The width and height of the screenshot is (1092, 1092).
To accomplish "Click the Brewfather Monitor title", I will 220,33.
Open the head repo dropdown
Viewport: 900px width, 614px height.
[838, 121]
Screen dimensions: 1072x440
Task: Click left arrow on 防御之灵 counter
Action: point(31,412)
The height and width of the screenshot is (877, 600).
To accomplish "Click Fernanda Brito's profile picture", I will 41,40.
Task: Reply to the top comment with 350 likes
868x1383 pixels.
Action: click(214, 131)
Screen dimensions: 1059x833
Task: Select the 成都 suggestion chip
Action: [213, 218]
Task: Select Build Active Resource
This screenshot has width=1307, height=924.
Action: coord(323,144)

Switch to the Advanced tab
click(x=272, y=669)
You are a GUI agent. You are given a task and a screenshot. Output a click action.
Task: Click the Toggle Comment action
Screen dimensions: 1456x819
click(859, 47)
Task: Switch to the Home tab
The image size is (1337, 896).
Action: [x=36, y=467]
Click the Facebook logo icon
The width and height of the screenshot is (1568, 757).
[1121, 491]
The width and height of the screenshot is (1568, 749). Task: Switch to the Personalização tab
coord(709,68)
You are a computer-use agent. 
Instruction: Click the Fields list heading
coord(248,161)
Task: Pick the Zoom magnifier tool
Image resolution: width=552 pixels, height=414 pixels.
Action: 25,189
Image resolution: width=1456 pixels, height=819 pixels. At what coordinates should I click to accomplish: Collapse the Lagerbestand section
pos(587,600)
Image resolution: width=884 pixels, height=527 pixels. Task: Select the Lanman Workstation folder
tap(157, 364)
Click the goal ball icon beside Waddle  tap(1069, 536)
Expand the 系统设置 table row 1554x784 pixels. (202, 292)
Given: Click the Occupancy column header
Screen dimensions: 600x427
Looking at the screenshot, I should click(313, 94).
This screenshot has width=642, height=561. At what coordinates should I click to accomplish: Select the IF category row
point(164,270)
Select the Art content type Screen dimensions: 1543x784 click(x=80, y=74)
· · · · · · ·
Quote all of the records above word for word.

The width and height of the screenshot is (1092, 1092).
To accomplish "Click the Brewfather Monitor title", I will 220,33.
Open the head repo dropdown
Viewport: 900px width, 614px height.
[838, 121]
Screen dimensions: 1072x440
Task: Click left arrow on 防御之灵 counter
Action: point(31,412)
The height and width of the screenshot is (877, 600).
To accomplish "Click Fernanda Brito's profile picture", I will 41,40.
Task: Reply to the top comment with 350 likes
868x1383 pixels.
Action: click(214, 131)
Screen dimensions: 1059x833
Task: Select the 成都 suggestion chip
Action: [213, 218]
Task: Select Build Active Resource
This screenshot has width=1307, height=924.
Action: coord(323,144)

Switch to the Advanced tab
click(x=272, y=669)
You are a GUI agent. You are given a task and a screenshot. Output a click action.
Task: Click the Toggle Comment action
Screen dimensions: 1456x819
click(859, 47)
Task: Switch to the Home tab
The image size is (1337, 896).
Action: [x=36, y=467]
Click the Facebook logo icon
The width and height of the screenshot is (1568, 757).
[1121, 491]
The width and height of the screenshot is (1568, 749). Task: Switch to the Personalização tab
coord(709,68)
You are a computer-use agent. 
Instruction: Click the Fields list heading
coord(248,161)
Task: Pick the Zoom magnifier tool
Image resolution: width=552 pixels, height=414 pixels.
Action: 25,189
Image resolution: width=1456 pixels, height=819 pixels. At what coordinates should I click to accomplish: Collapse the Lagerbestand section
pos(587,600)
Image resolution: width=884 pixels, height=527 pixels. Task: Select the Lanman Workstation folder
tap(157, 364)
Click the goal ball icon beside Waddle  tap(1069, 536)
Expand the 系统设置 table row 1554x784 pixels. (202, 292)
Given: Click the Occupancy column header
Screen dimensions: 600x427
Looking at the screenshot, I should click(313, 94).
This screenshot has width=642, height=561. At what coordinates should I click to accomplish: Select the IF category row
point(164,270)
Select the Art content type Screen dimensions: 1543x784 click(x=80, y=74)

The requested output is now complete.